Normality Test Results

Female Passengers who did not survive have a normally distributed data.

All the other categories like Male survived, Male not survived, Female survived data are not normal.

Hypothesis Testing - For Male

NUll Hypothesis: There is no signigicant difference in Age distribution between those who survived and those who did not for male.

Alternative Hypothesis: There is signigicant difference in Age distribution between those who survived and those who did not for male.

#Tests
sigtest(msu0$data1.Age,msu1$data1.Age)

## Warning in ks.test(x, y): p-value will be approximate in the presence of
## ties

##                                              Method     P.Value
## 1                Two-sample Kolmogorov-Smirnov test 0.002006277
## 2 Wilcoxon rank sum test with continuity correction 0.003961685

Results

The P-Value of both the two-sample KS test and Wilcoxon rank sum test were found to be less than 0.05.

There is a strong evidance against the Null Hypothesis.

There is signigicant difference in Age distribution between those who survived and those who did not for male.

Hypothesis Testing - For Female

NUll Hypothesis: There is no signigicant difference in Age distribution between those who survived and those who did not for Female

Alternative Hypothesis: There is signigicant difference in Age distribution between those who survived and those who did not for Female

#Tests
sigtest(fsu0$data1.Age,fsu1$data1.Age)

## Warning in ks.test(x, y): p-value will be approximate in the presence of
## ties

##                                              Method     P.Value
## 1                Two-sample Kolmogorov-Smirnov test 0.013259850
## 2 Wilcoxon rank sum test with continuity correction 0.005118923

Results

The P-Value of both the two-sample KS test and Wilcoxon rank sum test were found to be less than 0.05.

There is a strong evidance against the Null Hypothesis.

There is signigicant difference in Age distribution between those who survived and those who did not for Female.

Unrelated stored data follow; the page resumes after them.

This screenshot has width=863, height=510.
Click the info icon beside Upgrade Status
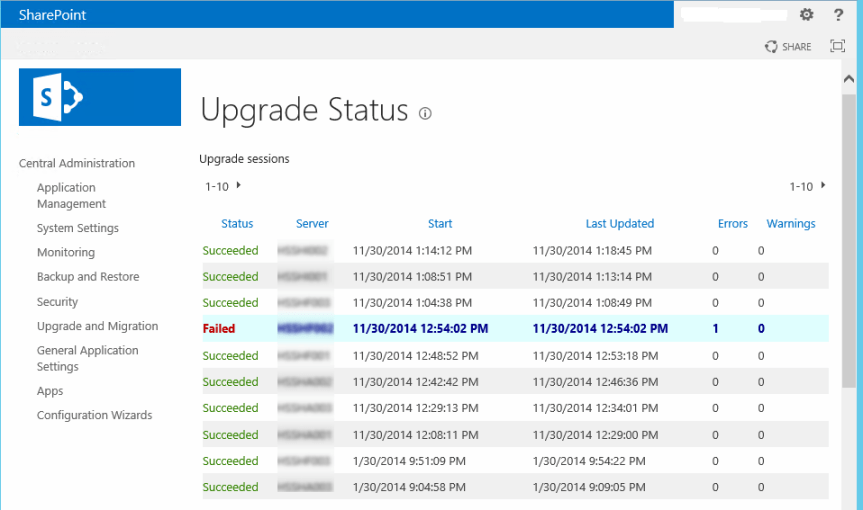(425, 113)
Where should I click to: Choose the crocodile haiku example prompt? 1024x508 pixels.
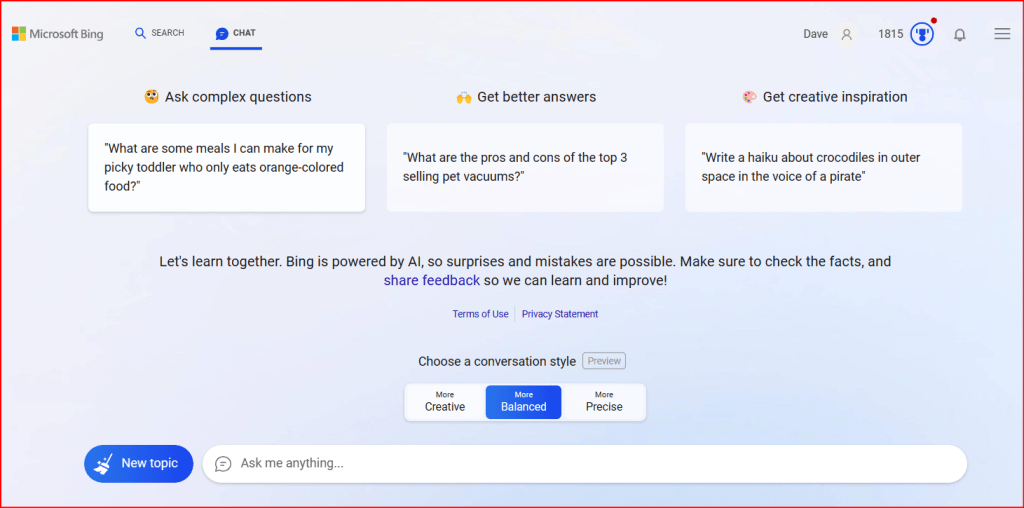click(x=823, y=168)
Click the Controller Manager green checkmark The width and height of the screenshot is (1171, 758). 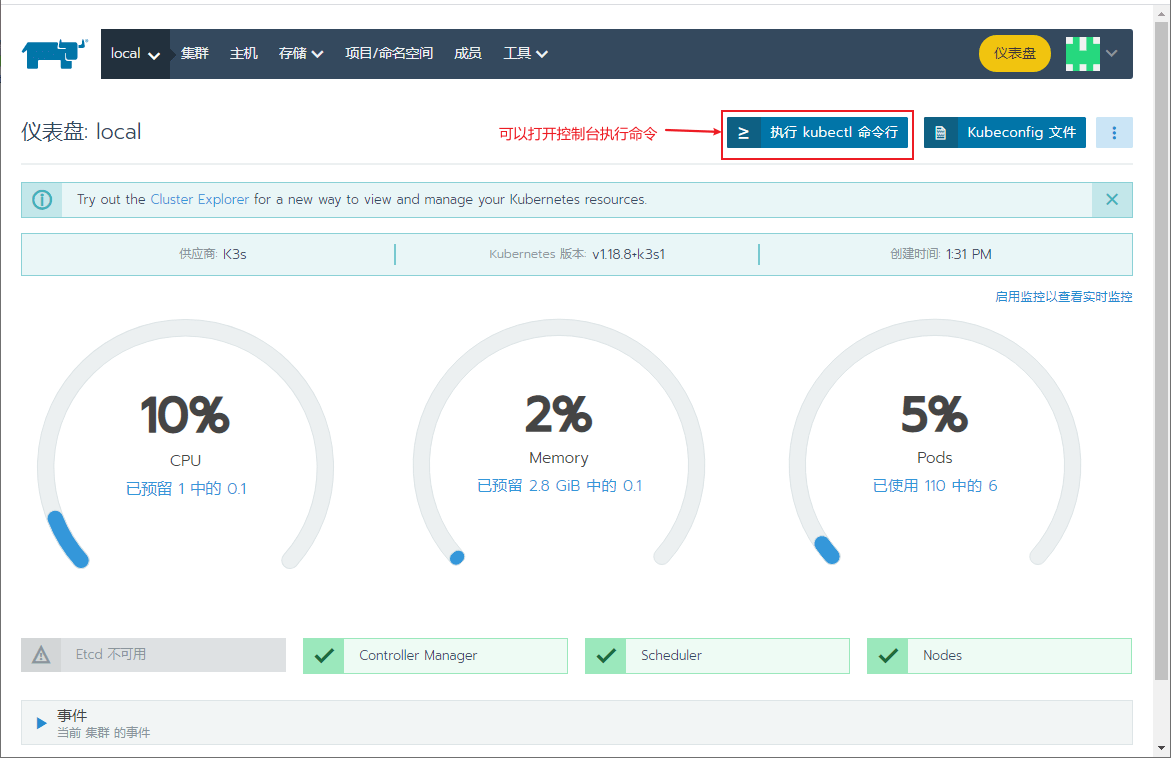click(324, 656)
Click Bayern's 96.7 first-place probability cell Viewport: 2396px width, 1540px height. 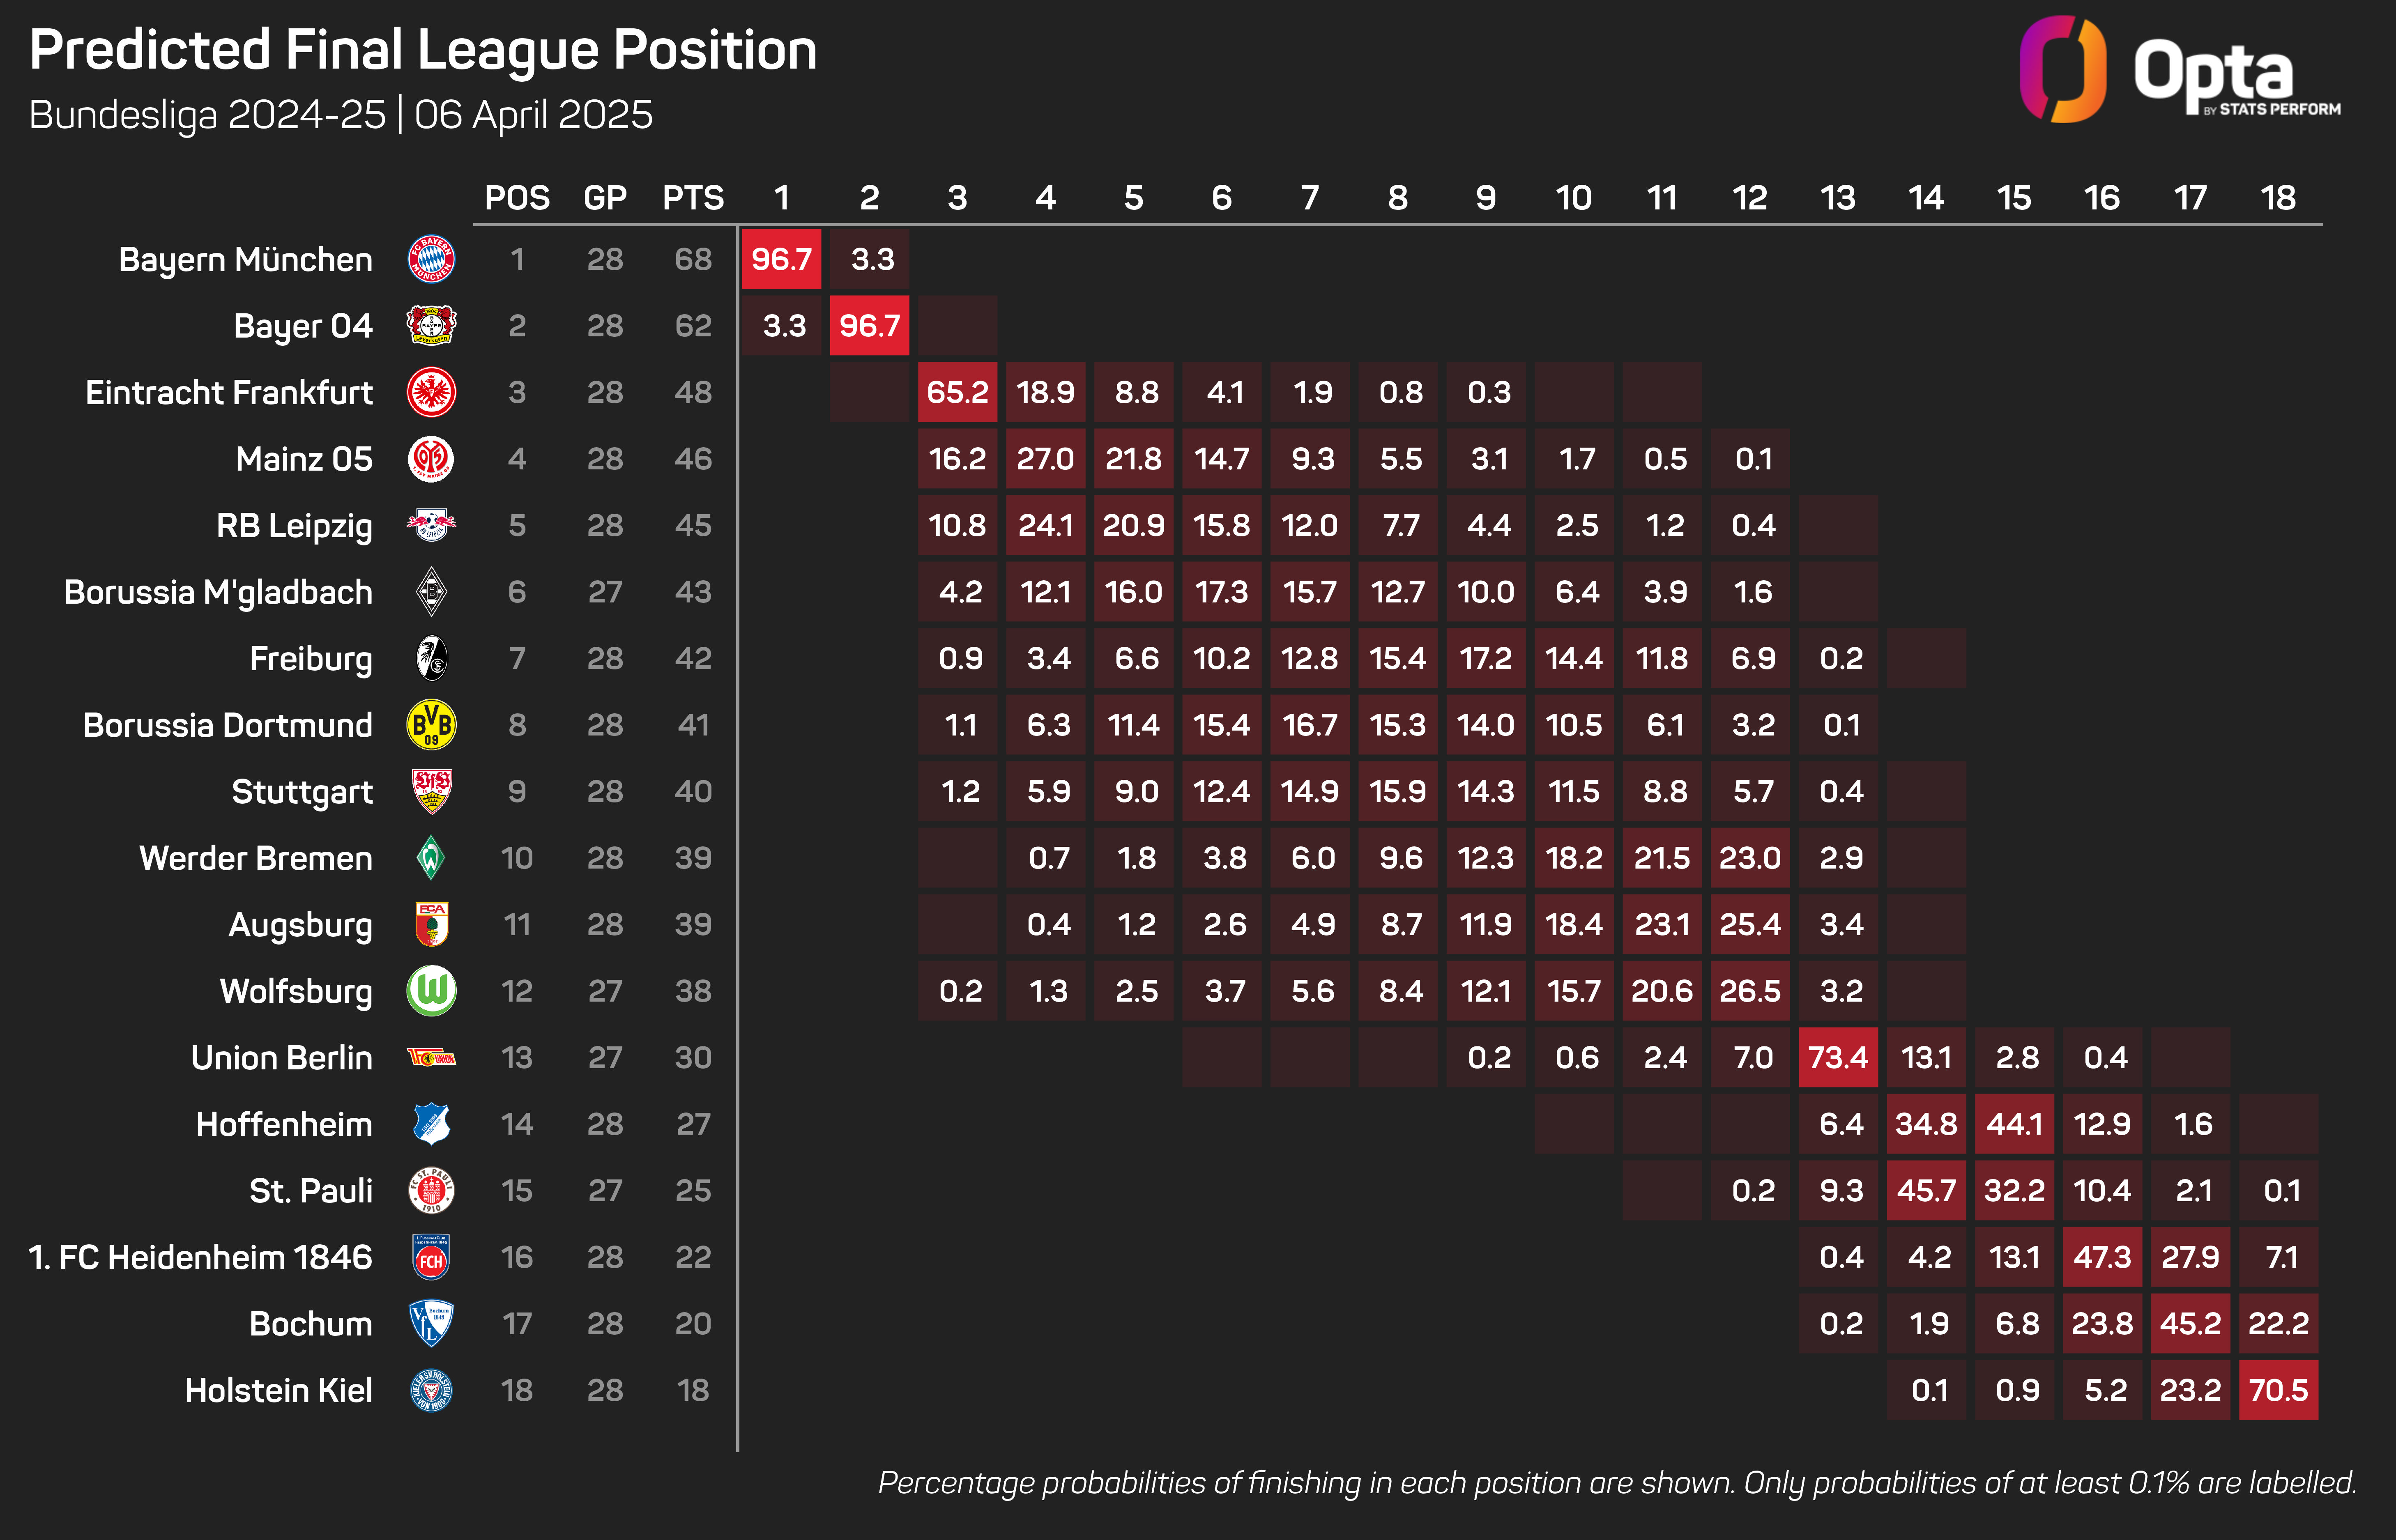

3. Remark on how Age affected the Survival Probability of a passenger on board the Titanic, based on consolidations of your findings in 1 and 2 above

Data Analysis

#copy to staging table
asuc1<-asu1
asuc0<-asu0
asuc0<-cut(asuc0$data1.Age,c(0,18,30,55,150))
asuc1<-cut(asuc1$data1.Age,c(0,18,30,55,150))

x<-table(asuc1)
y<-table(asuc0)

x<-data.frame(t(t(table(asuc1))))
y<-data.frame(t(t(table(asuc0))))
x<-x[-2]
y<-y[-2]
#combining tables
AgeTable<-cbind(x,y$Freq)

#renaming columns
names(AgeTable)[names(AgeTable) == "asuc1"] <- "def"
names(AgeTable)[names(AgeTable) == "Freq"] <- "Survived"
names(AgeTable)[names(AgeTable) == "y$Freq"] <- "Un-Survived"
rownames(AgeTable)<-c("Young","Young Adult","Adult","Old")
AgeTable

##                  def Survived Un-Survived
## Young         (0,18]       69          57
## Young Adult  (18,30]      104         202
## Adult        (30,55]      124         156
## Old         (55,150]       16          28

Plots and Graphs

Barplots

#BarPlot

temp<-AgeTable$Survived
names(temp)<-c("young","young adult","Adult","old")
barplot(temp,main = 'Survived')

boxplot(temp, main='Boxplot for Survived')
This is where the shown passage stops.